La Asociación Trabajadores del Estado (ATE) ha convocado a un paro de 24 horas en el Instituto Nacional de Tecnología Industrial (INTI) para el próximo 7 de mayo. Esta decisión surge en un contexto de creciente preocupación por la posibilidad de despidos masivos y recortes en la estructura del organismo, lo que ha generado un clima de incertidumbre entre los trabajadores. La medida apunta a visibilizar la situación crítica que atraviesa el INTI, un ente fundamental para el desarrollo tecnológico y la calidad industrial en el país.
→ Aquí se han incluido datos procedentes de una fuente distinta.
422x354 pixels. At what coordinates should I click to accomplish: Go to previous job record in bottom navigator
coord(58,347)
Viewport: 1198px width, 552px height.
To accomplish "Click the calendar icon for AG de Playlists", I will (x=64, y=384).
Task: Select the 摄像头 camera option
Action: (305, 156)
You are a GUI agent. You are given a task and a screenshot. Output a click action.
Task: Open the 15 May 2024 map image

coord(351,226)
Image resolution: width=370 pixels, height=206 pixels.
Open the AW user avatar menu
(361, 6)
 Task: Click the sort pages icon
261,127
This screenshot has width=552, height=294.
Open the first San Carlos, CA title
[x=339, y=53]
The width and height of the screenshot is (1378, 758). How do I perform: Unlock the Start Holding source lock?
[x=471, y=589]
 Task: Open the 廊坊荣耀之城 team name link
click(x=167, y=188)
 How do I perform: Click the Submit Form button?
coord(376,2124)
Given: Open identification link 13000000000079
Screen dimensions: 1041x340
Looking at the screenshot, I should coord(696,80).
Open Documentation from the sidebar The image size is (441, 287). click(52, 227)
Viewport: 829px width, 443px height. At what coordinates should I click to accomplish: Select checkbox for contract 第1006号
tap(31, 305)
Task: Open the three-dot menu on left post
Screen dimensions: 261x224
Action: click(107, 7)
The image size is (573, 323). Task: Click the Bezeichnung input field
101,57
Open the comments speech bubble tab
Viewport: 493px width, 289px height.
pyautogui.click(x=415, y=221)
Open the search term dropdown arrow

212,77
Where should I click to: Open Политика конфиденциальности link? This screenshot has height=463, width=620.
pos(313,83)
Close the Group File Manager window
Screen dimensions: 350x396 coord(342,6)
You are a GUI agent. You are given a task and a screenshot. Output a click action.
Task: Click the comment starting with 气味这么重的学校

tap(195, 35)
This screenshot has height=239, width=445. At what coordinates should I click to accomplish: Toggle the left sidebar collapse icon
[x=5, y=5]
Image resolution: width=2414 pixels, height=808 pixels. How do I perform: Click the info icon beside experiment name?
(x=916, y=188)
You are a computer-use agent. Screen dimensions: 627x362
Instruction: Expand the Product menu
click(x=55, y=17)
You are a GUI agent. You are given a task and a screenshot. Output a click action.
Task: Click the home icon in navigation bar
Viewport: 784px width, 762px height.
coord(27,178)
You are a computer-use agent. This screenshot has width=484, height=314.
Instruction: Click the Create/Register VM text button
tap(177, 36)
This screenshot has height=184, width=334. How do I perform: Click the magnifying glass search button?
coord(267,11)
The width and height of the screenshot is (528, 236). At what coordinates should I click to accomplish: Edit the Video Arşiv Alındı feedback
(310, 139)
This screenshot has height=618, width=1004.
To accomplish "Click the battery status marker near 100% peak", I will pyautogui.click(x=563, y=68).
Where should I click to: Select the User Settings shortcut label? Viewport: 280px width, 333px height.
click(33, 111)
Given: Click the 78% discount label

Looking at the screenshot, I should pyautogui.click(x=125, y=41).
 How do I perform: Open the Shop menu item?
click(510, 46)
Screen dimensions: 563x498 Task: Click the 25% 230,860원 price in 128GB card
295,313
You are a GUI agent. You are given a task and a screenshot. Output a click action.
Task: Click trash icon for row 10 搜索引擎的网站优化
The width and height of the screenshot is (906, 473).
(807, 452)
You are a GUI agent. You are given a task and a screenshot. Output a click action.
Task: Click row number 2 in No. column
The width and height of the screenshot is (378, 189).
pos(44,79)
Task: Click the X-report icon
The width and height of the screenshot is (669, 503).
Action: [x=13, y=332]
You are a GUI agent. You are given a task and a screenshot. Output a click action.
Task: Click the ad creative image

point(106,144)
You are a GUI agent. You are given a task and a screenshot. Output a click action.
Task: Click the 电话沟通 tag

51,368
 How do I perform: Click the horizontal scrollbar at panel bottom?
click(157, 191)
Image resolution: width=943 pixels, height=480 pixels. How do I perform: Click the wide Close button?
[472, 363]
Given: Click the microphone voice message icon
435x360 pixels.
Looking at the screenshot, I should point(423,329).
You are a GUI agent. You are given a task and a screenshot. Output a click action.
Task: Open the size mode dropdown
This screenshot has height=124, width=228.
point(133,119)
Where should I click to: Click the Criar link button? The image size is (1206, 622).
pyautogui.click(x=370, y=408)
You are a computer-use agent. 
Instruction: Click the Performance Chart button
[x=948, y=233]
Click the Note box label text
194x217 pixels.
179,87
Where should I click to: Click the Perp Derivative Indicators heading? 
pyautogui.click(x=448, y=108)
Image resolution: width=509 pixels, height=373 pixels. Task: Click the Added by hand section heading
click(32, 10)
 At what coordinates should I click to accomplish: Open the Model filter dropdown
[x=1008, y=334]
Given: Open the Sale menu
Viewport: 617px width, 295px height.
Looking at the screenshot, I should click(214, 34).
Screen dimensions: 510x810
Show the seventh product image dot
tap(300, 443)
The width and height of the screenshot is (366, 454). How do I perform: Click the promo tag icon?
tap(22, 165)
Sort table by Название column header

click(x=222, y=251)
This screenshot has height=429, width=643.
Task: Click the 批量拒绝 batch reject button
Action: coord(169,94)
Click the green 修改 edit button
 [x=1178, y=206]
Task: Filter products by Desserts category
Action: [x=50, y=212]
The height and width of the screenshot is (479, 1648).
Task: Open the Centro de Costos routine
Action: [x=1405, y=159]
La resolución del gremio se basa en la alerta sobre un ajuste que podría afectar a aproximadamente 700 empleados, lo que representaría una reducción drástica en la capacidad operativa del organismo. De acuerdo con ATE, esta reestructuración podría derivar en la eliminación de cerca de mil líneas de trabajo, de un total de tres mil que actualmente se gestionan. Esta situación no solo pone en riesgo los puestos de trabajo, sino que también podría comprometer la calidad de los servicios que el INTI ofrece a distintos sectores productivos del país.

Desde el sindicato se destacó que las áreas más afectadas por esta medida de ajuste son aquellas vinculadas a controles industriales, certificaciones de calidad y servicios técnicos. Estas actividades son esenciales para garantizar la seguridad y la eficacia en los procesos productivos, abarcando desde ensayos en alimentos hasta análisis de agua y calibraciones de instrumentos. La reducción de personal en estas áreas significaría un debilitamiento de la capacidad del INTI para cumplir con su rol de garantizar estándares de calidad en la industria nacional.

El secretario general de ATE, Rodolfo Aguiar, expresó que el plan del gobierno no solo afectará el funcionamiento del organismo, sino que también pone en riesgo el desarrollo tecnológico del país. Aguiar enfatizó que, si no se obtienen respuestas satisfactorias por parte de las autoridades, el gremio se verá obligado a intensificar sus acciones de protesta. Esta postura refleja la determinación de los trabajadores de defender sus derechos y la importancia del INTI como institución clave para el desarrollo industrial argentino.

Además, el gremio ha cuestionado los argumentos oficiales que sostienen la existencia de un déficit en el INTI. ATE subraya que gran parte de los servicios del organismo se financian a través de aportes provenientes del sector privado, lo que pone en duda la justificación de los recortes propuestos. En este sentido, el sindicato planea llevar a cabo asambleas en las próximas semanas para evaluar la evolución del conflicto y decidir sobre la continuidad del plan de lucha, dependiendo de las respuestas que se reciban del gobierno.

El contexto actual se enmarca en un debate más amplio sobre el rol del Estado y las políticas de ajuste en el ámbito público. La situación del INTI pone de relieve las tensiones entre las necesidades de austeridad fiscal y la defensa de los derechos laborales. La movilización de ATE no solo es un llamado a la acción en defensa de los trabajadores, sino que también invita a la reflexión sobre la importancia de mantener instituciones que promuevan la innovación y la calidad en el sector industrial argentino.